Sezione del documento:
--- --- ---

Nel giorno del 40° anniversario del primo oro. Europeo della storia del basket italiano, 4 giugno ’83 a Nantes battendo in finale la Spagna, vi riproponiamo qui sotto l’articolo in memoria di questo che è uno dei momenti più alti della pallacanestro italiana apparso su Basket Magazine (nel numero di maggio ancora in edicola), a firma del direttore di BM Mario Arceri, che allora seguì l’evento come inviato speciale del Corriere dello Sport Stadio.

--- --- ---

Problemi ed esercizi:
A – Secondo la sezione del documento sul primo oro europeo del basket italiano, quale squadra fu battuta in finale a Nantes?
B – Riscrivi il passo della sezione del documento compreso tra "Nel giorno del" e "dello Sport Stadio.", estremi inclusi, sostituendo "Spagna" con "Francia".

Dati archiviati:

--- --- ---

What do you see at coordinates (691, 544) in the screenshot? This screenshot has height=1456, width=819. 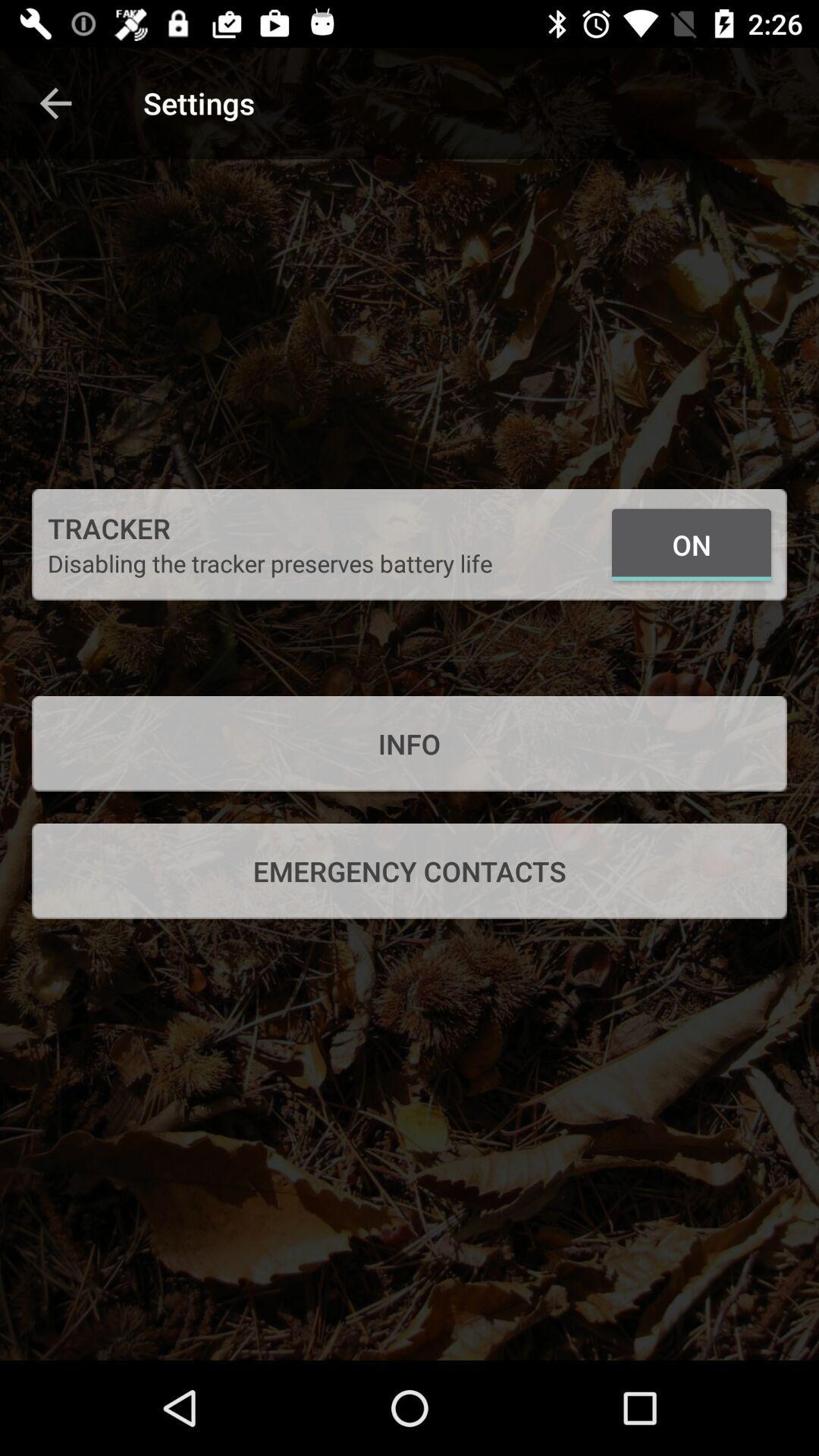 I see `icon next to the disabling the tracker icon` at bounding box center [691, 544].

--- --- ---

Soluzioni:
A – La Spagna.

B –
Nel giorno del 40° anniversario del primo oro. Europeo della storia del basket italiano, 4 giugno ’83 a Nantes battendo in finale la Francia, vi riproponiamo qui sotto l’articolo in memoria di questo che è uno dei momenti più alti della pallacanestro italiana apparso su Basket Magazine (nel numero di maggio ancora in edicola), a firma del direttore di BM Mario Arceri, che allora seguì l’evento come inviato speciale del Corriere dello Sport Stadio.